← Back to Paper List

Multi-Agent Risks from Advanced AI

Lewis Hammond, Alan Chan, Jesse Clifton, Jason Hoelscher-Obermaier, Akbir Khan, Euan McLean, Chandler Smith, Wolfram Barfuss, Jakob Foerster, Tomáš Gavenčiak, The Anh Han, Edward Hughes, Vojtěch Kovařík, Jan Kulveit, Joel Z. Leibo, Caspar Oesterheld, Christian Schroeder de Witt, Nisarg Shah, Michael Wellman, Paolo Bova, Theodor Cimpeanu, Carson Ezell, Quentin Feuillade-Montixi, Matija Franklin, Esben Kran, Igor Krawczuk, Max Lamparth, Niklas Lauffer, Alexander Meinke, Sumeet Motwani, et al.
Cooperative AI Foundation, University of Oxford, Google DeepMind, Carnegie Mellon University, Harvard University
arXiv (2025)
Agent RL Benchmark

📝 Paper Summary

Multi-Agent Systems AI Safety
This report establishes a taxonomy of risks unique to advanced multi-agent AI systems, categorizing failures into miscoordination, conflict, and collusion driven by seven structural risk factors.
Core Problem
Current AI safety research predominantly focuses on single-agent alignment, failing to address critical risks that emerge only when multiple advanced agents interact, such as conflicting conventions or resource depletion.
Why it matters:
  • Aligning individual agents is insufficient to prevent conflict if actors have diverging interests
  • Errors acceptable in isolated models can compound catastrophically in dynamic multi-agent networks
  • Groups of agents can collude to develop dangerous capabilities or goals not ascribable to any single individual
Concrete Example: In a driving simulation (Case Study 1), two AI agents trained on different conventions (US vs.

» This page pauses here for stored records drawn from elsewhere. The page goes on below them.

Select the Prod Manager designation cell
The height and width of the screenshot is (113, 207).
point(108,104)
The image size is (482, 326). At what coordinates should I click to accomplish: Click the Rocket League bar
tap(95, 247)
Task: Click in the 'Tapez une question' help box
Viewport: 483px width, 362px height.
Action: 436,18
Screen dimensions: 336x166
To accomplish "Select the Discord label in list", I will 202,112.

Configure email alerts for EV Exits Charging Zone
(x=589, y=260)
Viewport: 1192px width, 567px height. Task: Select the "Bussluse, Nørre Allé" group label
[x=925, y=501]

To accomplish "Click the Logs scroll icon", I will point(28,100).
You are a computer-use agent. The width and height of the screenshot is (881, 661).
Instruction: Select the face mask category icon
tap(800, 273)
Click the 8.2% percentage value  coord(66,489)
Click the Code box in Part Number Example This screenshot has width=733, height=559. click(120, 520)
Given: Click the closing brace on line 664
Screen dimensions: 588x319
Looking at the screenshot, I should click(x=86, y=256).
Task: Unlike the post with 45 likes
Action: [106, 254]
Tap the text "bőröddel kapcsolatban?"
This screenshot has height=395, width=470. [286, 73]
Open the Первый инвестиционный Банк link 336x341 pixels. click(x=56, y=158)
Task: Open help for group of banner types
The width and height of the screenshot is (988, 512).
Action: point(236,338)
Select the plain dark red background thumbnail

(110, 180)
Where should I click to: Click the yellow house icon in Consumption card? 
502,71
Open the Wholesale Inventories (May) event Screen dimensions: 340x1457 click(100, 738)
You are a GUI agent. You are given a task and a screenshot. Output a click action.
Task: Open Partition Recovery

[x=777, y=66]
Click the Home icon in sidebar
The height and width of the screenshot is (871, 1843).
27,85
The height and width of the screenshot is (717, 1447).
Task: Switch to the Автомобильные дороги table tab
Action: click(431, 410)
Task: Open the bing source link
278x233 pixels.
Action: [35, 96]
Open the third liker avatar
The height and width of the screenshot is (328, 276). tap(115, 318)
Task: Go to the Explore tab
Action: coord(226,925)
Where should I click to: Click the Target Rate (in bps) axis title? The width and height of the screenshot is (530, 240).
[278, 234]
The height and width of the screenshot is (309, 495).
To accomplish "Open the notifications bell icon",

Indian traffic laws) crash 77.5% of the time because they cannot zero-shot coordinate on yielding rules, whereas unspecialized base models fail only 5% of the time.
Key Novelty
Multi-Agent Risk Taxonomy
  • Classifies failure modes based on agent incentives: Miscoordination (same goal, failed action), Conflict (opposing goals), and Collusion (cooperation undesirable to outsiders).
  • Identifies seven distinct risk factors driving these failures, including Information Asymmetries, Network Effects, and Destabilising Dynamics.
Evaluation Highlights
  • Specialized driving agents trained on conflicting conventions failed to coordinate 77.5% of the time, compared to a 5.0% failure rate for unspecialized base models.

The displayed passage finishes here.